Refreshable PDB refreshing every minute

On CDB1 I create the user I’ll use for the remote clone: C##SYSOPER which needs either SYSOPER or CREATE PLUGGABLE DATABASE privilege.

21:06:17 //localhost/CDB1 SQL>connect sys/oracle@//localhost/CDB1 as sysdba
Connected.
21:06:17 //localhost/CDB1 SQL>grant create session, sysoper to C##SYSOPER identified by oracle1 container=all;
Grant succeeded.
 
21:06:18 //localhost/CDB1 SQL>select con_id,name con_name,open_mode,restricted,status,foreign_cdb_dbid,foreign_pdb_id,to_char(creation_time, 'hh24:mi:ss') creation_time,refresh_mode,refresh_interval,last_refresh_scn,cdb_dbid,current_scn from v$pdbs right join dba_pdbs using(con_id,creation_time,dbid) cross join (select dbid cdb_dbid,current_scn from v$database) order by pdb_id
 
CON_ID CON_NAME OPEN_MODE RESTRICTED STATUS FOREIGN_CDB_DBID FOREIGN_PDB_ID CREATION_TIME REFRESH_MODE REFRESH_INTERVAL LAST_REFRESH_SCN CDB_DBID CURRENT_SCN
------ -------- --------- ---------- ------ ---------------- -------------- ------------- ------------ ---------------- ---------------- -------- -----------
2 PDB$SEED READ ONLY NO NORMAL 1214140 2 12:43:46 NONE 944121613 1524907
3 CDB1DEMO READ WRITE NO NORMAL 944121613 2 21:06:06 NONE 944121613 1524907


On CDB2 I create a database link to connect to this CDB1 user.

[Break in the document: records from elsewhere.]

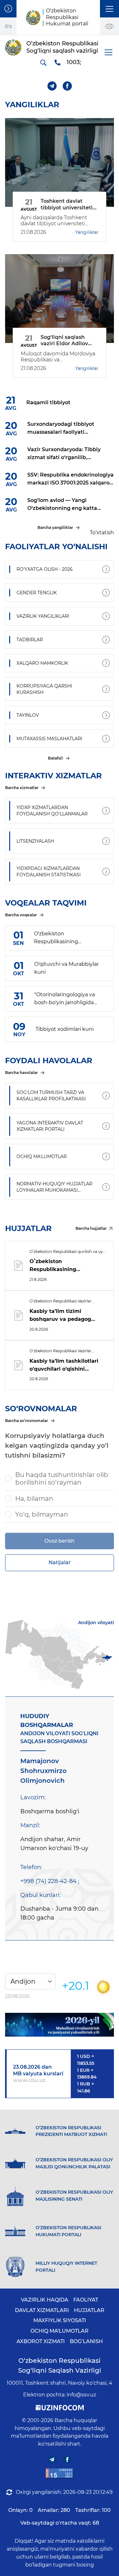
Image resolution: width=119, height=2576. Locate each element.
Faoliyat (85, 2300)
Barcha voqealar (21, 914)
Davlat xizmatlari (42, 2310)
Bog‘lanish (86, 2341)
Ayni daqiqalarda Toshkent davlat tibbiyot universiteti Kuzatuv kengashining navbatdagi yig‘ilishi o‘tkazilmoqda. (54, 220)
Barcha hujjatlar (91, 1228)
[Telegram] (51, 86)
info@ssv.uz (81, 2395)
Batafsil (55, 758)
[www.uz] (60, 2473)
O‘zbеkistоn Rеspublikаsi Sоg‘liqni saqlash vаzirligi (59, 2365)
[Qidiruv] (43, 62)
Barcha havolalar (21, 1072)
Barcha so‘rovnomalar (26, 1420)
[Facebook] (67, 86)
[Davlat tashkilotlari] (8, 8)
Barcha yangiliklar (55, 527)
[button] (109, 8)
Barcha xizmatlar (21, 787)
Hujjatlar (89, 2310)
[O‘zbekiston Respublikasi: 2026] (59, 2025)
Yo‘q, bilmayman (41, 1514)
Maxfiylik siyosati (59, 2320)
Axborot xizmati (41, 2341)
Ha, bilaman (34, 1498)
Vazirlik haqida (44, 2300)
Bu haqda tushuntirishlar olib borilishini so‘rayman (61, 1478)
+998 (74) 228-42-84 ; (49, 1881)
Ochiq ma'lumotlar (59, 2331)
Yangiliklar (86, 232)
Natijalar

21:06:18 //localhost/CDB1 SQL>connect sys/oracle@//localhost/CDB2 as sysdba
Connected.
21:06:18 //localhost/CDB2 SQL>create database link CDB1@SYSOPER connect to C##SYSOPER identified by oracle1 using '//localhost/CDB1'
Database link CDB1@SYSOPER created.
 
21:06:18 //localhost/CDB2 SQL>select con_id,name con_name,open_mode,restricted,status,foreign_cdb_dbid,foreign_pdb_id,to_char(creation_time, 'hh24:mi:ss') creation_time,refresh_mode,refresh_interval,last_refresh_scn,cdb_dbid,current_scn from v$pdbs right join dba_pdbs using(con_id,creation_time,dbid) cross join (select dbid cdb_dbid,current_scn from v$database) order by pdb_id
 
CON_ID CON_NAME OPEN_MODE RESTRICTED STATUS FOREIGN_CDB_DBID FOREIGN_PDB_ID CREATION_TIME REFRESH_MODE REFRESH_INTERVAL LAST_REFRESH_SCN CDB_DBID CURRENT_SCN
------ -------- --------- ---------- ------ ---------------- -------------- ------------- ------------ ---------------- ---------------- -------- -----------
2 PDB$SEED READ ONLY NO NORMAL 1214140 2 12:53:21 NONE 717451787 1522015


Here is the remote clone creating CDB2DEMO from CDB1DEMO, as a refreshable PDB, automatically refreshed every 1 minute (when it is in MOUNT):

21:06:18 //localhost/CDB2 SQL>create pluggable database CDB2DEMO from CDB1DEMO@CDB1@SYSOPER file_name_convert=('/CDB1/','/CDB2/','/CDB1DEMO/','/CDB2DEMO/') refresh mode every 1 minutes;
Pluggable database CDB2DEMO created.


This is not new, we got it in 12cR2 and If you go to Collaborate 18 in Las Vegas next month I’ll demo it: https://app.attendcollaborate.com/event/member/448410 , with all transportable tablespace and pluggable databases data movement.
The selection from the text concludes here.